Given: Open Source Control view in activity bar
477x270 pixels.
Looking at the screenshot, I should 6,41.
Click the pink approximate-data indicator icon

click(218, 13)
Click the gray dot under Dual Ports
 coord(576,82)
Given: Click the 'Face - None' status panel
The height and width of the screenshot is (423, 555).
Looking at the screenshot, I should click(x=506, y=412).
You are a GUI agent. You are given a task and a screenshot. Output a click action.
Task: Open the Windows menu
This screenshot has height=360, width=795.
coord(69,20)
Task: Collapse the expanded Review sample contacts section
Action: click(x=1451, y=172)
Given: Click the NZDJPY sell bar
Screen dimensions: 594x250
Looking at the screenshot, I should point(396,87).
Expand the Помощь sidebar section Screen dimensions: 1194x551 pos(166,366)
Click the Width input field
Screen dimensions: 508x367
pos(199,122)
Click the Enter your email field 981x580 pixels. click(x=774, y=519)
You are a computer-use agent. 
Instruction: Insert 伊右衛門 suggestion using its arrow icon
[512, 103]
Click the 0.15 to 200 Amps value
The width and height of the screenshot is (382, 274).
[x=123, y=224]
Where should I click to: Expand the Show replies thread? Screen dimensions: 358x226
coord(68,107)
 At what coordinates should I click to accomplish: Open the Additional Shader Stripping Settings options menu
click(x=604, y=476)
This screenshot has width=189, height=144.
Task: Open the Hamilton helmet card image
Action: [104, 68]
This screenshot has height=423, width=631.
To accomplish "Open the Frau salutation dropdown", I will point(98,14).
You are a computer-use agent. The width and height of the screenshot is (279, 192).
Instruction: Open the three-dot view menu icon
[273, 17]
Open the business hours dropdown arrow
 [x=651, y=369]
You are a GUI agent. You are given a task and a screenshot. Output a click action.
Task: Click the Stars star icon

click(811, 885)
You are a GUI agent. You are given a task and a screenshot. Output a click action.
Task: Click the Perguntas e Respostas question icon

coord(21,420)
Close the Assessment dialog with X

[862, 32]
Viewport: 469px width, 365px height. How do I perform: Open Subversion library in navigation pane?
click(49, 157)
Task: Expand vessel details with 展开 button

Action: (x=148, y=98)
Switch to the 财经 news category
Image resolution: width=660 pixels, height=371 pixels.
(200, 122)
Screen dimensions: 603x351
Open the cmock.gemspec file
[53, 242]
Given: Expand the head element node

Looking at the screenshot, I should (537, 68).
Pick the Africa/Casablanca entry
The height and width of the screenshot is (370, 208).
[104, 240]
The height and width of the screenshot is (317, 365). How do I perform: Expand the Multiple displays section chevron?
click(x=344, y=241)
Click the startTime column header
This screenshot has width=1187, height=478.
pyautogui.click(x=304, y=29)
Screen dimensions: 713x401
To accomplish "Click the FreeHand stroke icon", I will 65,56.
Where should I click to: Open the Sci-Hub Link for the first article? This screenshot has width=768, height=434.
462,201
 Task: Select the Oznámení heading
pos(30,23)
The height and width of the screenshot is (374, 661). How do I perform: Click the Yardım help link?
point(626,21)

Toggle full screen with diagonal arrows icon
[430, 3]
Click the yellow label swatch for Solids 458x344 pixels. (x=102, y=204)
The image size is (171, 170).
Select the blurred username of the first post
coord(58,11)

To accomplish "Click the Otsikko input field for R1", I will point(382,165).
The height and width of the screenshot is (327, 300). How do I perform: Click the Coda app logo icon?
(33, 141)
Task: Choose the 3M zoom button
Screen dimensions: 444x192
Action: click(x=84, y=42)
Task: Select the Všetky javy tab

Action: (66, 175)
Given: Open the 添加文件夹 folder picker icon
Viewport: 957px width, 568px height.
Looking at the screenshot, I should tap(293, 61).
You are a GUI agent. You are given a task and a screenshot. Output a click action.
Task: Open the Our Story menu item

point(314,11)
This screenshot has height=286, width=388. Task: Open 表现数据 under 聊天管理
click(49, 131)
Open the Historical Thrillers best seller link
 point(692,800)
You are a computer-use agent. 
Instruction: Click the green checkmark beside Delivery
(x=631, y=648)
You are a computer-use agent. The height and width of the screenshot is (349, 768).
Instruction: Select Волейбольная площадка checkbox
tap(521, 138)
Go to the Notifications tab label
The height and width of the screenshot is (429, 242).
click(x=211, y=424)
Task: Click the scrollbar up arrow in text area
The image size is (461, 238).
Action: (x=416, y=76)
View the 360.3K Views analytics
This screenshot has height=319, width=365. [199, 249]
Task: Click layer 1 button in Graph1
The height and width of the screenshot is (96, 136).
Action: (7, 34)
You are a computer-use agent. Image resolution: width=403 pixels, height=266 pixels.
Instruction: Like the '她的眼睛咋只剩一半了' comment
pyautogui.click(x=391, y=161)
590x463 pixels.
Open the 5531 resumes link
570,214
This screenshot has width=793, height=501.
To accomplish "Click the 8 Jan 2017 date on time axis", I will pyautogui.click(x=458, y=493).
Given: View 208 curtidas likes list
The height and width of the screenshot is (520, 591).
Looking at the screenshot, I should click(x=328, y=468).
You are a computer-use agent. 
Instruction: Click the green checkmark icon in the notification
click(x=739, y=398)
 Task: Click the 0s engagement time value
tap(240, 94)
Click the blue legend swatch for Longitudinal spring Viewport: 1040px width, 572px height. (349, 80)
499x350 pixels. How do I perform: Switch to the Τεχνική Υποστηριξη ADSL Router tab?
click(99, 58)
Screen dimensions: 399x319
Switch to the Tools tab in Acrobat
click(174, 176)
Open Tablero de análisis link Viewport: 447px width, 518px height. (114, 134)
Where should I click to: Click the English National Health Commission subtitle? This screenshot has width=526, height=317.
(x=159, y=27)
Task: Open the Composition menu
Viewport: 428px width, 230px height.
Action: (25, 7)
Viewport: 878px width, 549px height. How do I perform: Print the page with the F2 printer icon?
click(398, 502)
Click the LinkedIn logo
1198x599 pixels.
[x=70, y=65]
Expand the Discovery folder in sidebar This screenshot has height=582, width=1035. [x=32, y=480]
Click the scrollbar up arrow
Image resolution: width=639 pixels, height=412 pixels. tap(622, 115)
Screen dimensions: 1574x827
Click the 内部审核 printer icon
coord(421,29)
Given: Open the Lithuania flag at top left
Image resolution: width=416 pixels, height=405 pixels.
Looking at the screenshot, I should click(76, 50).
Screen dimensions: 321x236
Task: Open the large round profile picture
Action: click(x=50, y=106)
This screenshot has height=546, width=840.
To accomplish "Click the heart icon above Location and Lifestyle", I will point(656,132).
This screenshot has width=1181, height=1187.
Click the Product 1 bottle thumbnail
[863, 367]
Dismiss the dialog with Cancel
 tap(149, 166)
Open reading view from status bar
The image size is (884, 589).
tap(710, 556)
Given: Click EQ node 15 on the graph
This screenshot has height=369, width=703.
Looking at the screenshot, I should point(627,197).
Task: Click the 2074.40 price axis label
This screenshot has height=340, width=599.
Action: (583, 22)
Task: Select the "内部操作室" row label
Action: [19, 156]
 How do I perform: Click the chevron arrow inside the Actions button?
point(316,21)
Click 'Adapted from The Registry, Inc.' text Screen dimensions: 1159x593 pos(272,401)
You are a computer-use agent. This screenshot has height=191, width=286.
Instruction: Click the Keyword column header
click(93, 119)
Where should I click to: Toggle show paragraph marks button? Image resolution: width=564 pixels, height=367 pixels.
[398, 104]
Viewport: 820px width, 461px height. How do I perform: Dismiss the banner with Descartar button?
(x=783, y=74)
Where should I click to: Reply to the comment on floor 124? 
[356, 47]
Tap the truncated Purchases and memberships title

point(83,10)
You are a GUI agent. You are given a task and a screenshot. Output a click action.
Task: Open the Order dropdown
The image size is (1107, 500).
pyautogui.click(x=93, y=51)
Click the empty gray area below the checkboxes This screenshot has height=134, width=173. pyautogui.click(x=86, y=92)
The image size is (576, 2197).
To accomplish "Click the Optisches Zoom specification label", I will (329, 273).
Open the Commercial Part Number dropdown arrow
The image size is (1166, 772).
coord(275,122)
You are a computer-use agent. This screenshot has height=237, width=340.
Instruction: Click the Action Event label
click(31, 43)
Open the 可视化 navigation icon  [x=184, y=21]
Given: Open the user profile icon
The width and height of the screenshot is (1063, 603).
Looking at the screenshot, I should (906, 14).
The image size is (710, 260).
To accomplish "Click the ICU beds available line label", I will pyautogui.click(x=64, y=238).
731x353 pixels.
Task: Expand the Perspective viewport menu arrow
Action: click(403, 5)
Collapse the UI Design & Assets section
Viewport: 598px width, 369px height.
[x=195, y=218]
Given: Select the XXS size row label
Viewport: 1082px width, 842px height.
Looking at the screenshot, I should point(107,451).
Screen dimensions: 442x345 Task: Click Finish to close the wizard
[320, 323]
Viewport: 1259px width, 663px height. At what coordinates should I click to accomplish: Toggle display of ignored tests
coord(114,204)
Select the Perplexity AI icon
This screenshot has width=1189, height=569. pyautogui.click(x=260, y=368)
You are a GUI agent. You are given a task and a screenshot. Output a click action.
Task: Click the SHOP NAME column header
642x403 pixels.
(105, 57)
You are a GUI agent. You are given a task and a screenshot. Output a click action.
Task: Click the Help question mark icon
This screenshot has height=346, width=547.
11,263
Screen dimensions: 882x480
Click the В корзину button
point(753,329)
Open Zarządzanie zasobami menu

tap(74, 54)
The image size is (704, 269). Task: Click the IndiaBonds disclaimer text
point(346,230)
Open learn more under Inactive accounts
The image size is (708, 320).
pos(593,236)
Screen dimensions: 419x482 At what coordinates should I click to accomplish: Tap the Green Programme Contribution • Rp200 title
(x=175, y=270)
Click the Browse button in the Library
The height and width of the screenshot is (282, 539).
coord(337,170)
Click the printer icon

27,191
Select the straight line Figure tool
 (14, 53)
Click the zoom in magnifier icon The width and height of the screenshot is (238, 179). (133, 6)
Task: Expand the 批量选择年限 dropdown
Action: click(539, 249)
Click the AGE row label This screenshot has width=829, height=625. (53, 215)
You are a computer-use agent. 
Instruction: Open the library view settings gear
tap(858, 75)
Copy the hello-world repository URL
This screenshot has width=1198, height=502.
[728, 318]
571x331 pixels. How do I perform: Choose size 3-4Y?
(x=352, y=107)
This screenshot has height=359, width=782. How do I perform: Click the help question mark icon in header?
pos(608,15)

Work order:
Write out, from the lines above, only those from the line with "Given: Click EQ node 15 on the graph" to the line with "Click 'Adapted from", exactly as given, including the first and the last.

Result for this exercise:
Given: Click EQ node 15 on the graph
This screenshot has height=369, width=703.
Looking at the screenshot, I should point(627,197).
Task: Click the 2074.40 price axis label
This screenshot has height=340, width=599.
Action: (583, 22)
Task: Select the "内部操作室" row label
Action: [19, 156]
 How do I perform: Click the chevron arrow inside the Actions button?
point(316,21)
Click 'Adapted from The Registry, Inc.' text Screen dimensions: 1159x593 pos(272,401)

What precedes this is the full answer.